* [TASK PROMPT] Rewrite the stretch of the material from the line containing "Task: Click the Photon" through the line containing "Select the highlighted", replacing "Services" with "Settings" and leaving all else unchanged.

* [RECORDS FOR PROCESSING]
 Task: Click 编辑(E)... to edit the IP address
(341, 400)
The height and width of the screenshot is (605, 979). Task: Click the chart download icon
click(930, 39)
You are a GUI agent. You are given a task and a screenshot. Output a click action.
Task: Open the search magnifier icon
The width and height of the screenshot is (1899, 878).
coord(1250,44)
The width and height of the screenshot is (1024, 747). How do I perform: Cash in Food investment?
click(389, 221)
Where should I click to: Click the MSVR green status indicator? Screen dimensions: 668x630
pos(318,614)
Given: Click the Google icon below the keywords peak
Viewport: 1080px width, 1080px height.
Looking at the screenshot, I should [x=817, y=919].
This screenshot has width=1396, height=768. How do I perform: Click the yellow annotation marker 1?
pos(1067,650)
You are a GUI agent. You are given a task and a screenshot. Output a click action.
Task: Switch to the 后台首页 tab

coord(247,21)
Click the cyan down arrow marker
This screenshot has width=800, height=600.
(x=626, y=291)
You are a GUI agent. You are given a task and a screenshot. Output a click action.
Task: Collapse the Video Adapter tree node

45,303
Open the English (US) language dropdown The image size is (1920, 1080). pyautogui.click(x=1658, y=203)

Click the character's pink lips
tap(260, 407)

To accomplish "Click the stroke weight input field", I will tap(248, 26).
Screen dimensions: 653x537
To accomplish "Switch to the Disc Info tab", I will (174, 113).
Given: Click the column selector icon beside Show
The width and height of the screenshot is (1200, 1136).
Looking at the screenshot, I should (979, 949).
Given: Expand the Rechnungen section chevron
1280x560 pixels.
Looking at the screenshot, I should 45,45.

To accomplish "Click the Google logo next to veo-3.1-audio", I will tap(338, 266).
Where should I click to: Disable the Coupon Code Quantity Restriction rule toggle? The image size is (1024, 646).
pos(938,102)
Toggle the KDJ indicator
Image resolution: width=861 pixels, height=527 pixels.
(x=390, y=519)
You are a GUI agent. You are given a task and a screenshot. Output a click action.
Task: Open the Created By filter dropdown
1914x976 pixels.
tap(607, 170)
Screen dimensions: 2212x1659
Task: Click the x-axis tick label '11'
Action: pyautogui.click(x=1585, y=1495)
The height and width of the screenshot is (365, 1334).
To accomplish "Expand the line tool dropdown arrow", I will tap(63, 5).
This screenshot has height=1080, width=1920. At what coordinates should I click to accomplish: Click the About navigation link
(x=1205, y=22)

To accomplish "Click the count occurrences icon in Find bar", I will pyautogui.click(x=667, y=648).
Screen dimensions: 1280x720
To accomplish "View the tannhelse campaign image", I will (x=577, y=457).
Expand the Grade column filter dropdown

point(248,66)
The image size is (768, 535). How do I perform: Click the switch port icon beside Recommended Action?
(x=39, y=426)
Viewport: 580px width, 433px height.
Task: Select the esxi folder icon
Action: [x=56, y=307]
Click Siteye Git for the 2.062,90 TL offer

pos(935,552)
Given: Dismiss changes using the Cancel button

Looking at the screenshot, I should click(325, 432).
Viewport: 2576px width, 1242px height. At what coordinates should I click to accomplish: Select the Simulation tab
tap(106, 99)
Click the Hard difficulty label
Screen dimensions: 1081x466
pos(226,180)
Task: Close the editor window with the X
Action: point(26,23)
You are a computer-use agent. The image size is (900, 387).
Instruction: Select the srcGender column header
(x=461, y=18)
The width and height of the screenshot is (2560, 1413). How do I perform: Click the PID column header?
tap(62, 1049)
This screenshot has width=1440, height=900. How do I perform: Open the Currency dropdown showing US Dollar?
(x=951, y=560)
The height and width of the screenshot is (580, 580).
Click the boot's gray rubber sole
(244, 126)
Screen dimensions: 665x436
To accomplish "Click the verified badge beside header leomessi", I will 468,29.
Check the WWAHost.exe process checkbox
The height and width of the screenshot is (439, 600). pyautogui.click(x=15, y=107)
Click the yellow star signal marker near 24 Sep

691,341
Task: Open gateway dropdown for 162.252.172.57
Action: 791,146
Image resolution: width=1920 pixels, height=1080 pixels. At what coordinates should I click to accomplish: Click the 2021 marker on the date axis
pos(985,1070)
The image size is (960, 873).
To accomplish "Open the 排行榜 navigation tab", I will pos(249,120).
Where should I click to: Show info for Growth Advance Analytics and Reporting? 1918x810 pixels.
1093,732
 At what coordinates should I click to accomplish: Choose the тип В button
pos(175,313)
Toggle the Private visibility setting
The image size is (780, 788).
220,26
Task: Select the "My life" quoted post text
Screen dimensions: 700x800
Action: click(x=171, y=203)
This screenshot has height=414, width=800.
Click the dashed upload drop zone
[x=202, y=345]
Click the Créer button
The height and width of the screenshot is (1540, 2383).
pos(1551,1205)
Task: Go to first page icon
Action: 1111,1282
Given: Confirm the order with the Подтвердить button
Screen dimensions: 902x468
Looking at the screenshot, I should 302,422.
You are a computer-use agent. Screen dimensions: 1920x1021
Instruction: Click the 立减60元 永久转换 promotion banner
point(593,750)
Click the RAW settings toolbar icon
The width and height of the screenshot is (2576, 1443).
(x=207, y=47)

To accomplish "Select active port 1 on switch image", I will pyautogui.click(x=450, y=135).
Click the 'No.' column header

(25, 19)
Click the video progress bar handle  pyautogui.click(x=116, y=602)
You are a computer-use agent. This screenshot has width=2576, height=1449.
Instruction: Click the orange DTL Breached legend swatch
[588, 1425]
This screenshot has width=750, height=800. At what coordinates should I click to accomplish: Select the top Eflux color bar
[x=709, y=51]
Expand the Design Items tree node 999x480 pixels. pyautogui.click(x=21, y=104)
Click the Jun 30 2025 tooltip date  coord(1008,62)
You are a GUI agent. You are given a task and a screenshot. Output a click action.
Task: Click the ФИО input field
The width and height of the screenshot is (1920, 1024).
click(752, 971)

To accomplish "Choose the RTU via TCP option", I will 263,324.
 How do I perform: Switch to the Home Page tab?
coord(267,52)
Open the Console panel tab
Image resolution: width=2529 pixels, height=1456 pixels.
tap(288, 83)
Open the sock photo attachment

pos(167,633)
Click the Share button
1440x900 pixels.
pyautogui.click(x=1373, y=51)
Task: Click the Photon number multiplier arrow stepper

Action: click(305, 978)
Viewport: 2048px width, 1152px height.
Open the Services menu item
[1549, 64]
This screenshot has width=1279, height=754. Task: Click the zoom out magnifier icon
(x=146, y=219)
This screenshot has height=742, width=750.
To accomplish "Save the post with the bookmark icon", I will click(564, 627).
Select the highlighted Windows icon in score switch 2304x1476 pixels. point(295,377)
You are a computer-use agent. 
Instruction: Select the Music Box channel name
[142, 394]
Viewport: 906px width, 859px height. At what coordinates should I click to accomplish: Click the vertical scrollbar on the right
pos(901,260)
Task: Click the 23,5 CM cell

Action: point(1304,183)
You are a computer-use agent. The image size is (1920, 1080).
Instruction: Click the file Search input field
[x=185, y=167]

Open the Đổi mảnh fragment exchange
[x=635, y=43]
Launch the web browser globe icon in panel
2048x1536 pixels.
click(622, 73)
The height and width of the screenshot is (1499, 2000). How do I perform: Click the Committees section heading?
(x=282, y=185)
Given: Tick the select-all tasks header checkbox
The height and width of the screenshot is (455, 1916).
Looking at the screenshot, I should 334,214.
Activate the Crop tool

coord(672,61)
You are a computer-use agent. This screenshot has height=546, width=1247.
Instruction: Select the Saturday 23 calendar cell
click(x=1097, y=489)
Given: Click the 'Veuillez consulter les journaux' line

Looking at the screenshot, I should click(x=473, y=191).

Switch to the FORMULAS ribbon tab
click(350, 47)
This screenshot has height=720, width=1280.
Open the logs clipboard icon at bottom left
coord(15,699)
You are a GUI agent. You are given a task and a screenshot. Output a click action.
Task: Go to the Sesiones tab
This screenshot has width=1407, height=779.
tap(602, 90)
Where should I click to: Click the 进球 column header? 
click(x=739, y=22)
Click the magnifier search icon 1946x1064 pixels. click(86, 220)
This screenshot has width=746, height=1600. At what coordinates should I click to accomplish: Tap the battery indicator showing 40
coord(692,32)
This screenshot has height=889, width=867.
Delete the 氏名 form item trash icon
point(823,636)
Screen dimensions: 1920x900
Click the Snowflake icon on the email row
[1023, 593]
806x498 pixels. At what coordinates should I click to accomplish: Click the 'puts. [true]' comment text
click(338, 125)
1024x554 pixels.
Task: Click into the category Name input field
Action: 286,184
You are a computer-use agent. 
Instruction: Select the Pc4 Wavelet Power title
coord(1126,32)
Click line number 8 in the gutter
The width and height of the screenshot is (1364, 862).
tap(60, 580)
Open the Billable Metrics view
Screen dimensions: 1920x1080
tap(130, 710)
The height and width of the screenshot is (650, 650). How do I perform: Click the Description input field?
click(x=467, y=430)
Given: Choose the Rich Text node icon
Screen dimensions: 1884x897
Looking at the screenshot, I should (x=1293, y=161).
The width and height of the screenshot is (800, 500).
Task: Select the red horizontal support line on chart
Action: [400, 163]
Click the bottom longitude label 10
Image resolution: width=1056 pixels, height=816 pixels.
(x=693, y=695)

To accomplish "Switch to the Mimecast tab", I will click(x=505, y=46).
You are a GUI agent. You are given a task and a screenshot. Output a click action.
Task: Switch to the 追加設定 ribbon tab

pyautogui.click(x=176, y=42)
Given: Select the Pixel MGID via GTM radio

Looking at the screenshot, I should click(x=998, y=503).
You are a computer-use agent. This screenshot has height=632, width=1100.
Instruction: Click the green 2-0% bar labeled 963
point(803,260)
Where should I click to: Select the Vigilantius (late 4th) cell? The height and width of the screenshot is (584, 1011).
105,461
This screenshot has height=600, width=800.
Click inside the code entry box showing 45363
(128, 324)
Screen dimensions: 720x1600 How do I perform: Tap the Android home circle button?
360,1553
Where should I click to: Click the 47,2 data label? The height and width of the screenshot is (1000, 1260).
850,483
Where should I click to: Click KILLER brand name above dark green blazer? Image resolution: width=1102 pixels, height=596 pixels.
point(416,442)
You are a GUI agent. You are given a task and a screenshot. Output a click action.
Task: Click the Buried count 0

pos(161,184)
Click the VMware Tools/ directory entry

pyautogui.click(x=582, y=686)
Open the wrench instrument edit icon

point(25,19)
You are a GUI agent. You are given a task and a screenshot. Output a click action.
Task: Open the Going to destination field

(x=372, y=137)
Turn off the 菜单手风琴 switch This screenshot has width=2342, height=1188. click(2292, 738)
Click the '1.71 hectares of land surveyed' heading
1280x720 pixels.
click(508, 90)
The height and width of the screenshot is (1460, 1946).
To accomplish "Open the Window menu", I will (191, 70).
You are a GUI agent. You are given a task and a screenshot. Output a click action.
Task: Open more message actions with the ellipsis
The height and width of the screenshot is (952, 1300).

* [CORRECT OUTPUT]
Task: Click the Photon number multiplier arrow stepper

Action: click(305, 978)
Viewport: 2048px width, 1152px height.
Open the Settings menu item
[1549, 64]
This screenshot has width=1279, height=754. Task: Click the zoom out magnifier icon
(x=146, y=219)
This screenshot has height=742, width=750.
To accomplish "Save the post with the bookmark icon", I will click(564, 627).
Select the highlighted Windows icon in score switch 2304x1476 pixels. point(295,377)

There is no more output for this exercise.